THE EXERCISE: Gather every line in the entries below that contains the word "Click", and copy each such line in full.

TASK INPUTS:

--------------------------------

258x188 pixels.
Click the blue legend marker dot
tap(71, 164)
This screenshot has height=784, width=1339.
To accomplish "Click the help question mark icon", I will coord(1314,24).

--------------------------------

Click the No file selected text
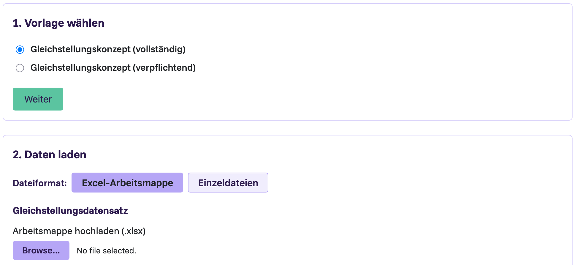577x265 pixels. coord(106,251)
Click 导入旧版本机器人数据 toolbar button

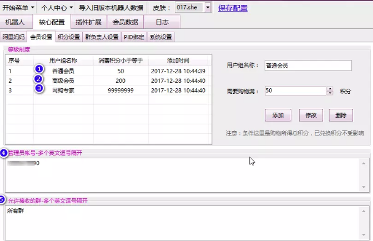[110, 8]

--------------------------------

THE RESULT:
Click the blue legend marker dot
To accomplish "Click the help question mark icon", I will coord(1314,24).
Click the No file selected text
Click 导入旧版本机器人数据 toolbar button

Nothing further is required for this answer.